Researchers improved Text2DSL, a system that automatically generates domain-specific language code from natural language, by replacing prompt-based generation with context-aware distillation using structured inputs like BNF grammars and API specifications. The enhanced approach scaled verified training data from 4,204 to 10,073 examples while maintaining 99.7% runtime accuracy, and ablation studies confirmed that vocabulary context provides the strongest semantic improvements.
This research advances automated code generation through a rigorous empirical framework that moves beyond simple prompt engineering toward structured knowledge integration. The study demonstrates a critical insight: when models encounter harder problem instances, architectural improvements in how context is provided become essential rather than optional. The baseline approach collapsed under increased difficulty—syntax validity dropping from 97.6% to 58.5%—while the context-enhanced model remained robust at 97.4%, proving that structured context functions as a load-bearing mechanism rather than a marginal optimization.

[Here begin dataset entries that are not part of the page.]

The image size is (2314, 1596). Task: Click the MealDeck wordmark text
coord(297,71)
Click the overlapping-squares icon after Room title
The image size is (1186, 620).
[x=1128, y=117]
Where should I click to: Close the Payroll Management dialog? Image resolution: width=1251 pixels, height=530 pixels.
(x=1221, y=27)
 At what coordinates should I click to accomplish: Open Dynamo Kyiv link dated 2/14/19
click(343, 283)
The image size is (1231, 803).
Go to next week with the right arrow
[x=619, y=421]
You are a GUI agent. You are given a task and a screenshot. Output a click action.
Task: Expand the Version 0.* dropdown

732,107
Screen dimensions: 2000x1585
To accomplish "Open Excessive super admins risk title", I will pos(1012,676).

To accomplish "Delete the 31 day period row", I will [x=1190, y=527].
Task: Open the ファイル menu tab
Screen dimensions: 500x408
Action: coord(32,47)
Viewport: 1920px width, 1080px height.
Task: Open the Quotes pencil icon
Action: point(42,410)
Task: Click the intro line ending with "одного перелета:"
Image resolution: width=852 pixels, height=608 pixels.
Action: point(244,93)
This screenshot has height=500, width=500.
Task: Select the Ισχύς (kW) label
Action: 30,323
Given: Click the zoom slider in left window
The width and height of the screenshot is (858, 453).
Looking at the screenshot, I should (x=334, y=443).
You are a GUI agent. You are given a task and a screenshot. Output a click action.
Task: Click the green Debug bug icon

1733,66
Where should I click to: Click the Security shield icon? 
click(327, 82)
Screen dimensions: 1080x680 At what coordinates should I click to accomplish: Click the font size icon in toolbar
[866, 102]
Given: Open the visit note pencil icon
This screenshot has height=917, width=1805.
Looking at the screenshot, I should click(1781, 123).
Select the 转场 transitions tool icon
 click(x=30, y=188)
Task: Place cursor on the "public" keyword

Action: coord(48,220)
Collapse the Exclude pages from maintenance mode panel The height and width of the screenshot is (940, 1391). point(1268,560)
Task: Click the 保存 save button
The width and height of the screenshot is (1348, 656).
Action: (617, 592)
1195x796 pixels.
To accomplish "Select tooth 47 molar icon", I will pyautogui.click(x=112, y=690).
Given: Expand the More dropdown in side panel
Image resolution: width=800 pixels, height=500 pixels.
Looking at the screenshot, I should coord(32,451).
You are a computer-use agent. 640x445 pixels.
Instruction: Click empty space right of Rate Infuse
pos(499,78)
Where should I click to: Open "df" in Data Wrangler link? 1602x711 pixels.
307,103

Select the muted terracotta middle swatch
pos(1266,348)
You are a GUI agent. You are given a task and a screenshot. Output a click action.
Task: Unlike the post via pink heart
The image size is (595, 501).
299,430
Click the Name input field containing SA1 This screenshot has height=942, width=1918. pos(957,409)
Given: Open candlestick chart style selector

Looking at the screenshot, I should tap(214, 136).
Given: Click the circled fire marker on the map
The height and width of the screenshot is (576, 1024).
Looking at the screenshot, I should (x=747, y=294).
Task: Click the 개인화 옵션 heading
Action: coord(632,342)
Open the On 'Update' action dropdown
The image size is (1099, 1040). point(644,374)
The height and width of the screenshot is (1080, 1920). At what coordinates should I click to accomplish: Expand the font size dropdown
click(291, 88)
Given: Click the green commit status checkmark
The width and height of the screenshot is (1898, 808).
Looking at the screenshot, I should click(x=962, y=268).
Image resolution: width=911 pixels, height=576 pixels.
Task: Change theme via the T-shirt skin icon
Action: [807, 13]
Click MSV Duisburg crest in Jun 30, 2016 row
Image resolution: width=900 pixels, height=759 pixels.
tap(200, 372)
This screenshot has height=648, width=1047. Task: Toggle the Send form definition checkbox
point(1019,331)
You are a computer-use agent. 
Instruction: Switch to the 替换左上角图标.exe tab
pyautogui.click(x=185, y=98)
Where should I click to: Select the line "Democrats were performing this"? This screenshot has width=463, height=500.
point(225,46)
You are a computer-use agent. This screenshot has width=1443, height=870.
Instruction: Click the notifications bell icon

The work builds on increasing recognition that language models benefit from explicit schema and constraint information. By incorporating BNF grammar specifications, API documentation, and closed vocabularies, the teacher model generates more coherent and verifiable code samples. The two-tier validation pipeline combining abstract syntax tree checks with runtime testing against actual system daemons ensures practical applicability beyond theoretical correctness.
The Shapley-style decomposition provides actionable guidance for practitioners: vocabulary contributes the most to semantic quality (0.198 improvement), while API specifications and BNF grammars drive structural validity improvements of 24.7 and 22.3 percentage points respectively. This granular attribution reveals that different context components serve distinct functions, suggesting that practitioners should prioritize vocabulary completeness for semantic coherence and formal specifications for syntactic reliability.
The expansion to 10,073 verified examples in PolkitBench establishes a benchmark for future work. As large language models increasingly handle code generation tasks across security-critical domains, this research pattern—combining distillation, structured context, and rigorous validation—offers a template for improving reliability in domains where correctness matters.
- →Context-aware distillation with structured inputs (BNF, API specs, vocabularies) outperforms prompt-only generation, especially on harder problems.
- →The enhanced approach scaled verified training data to 10,073 examples with 99.7% runtime accuracy on Polkit security rules.
- →Vocabulary context drives semantic quality improvements while formal grammar and API specifications optimize structural validity.
- →The baseline approach degraded sharply under increased difficulty while structured context remained robust, confirming context is not cosmetic.
- →Granular ablation studies reveal different context components serve distinct functions, enabling targeted optimization strategies.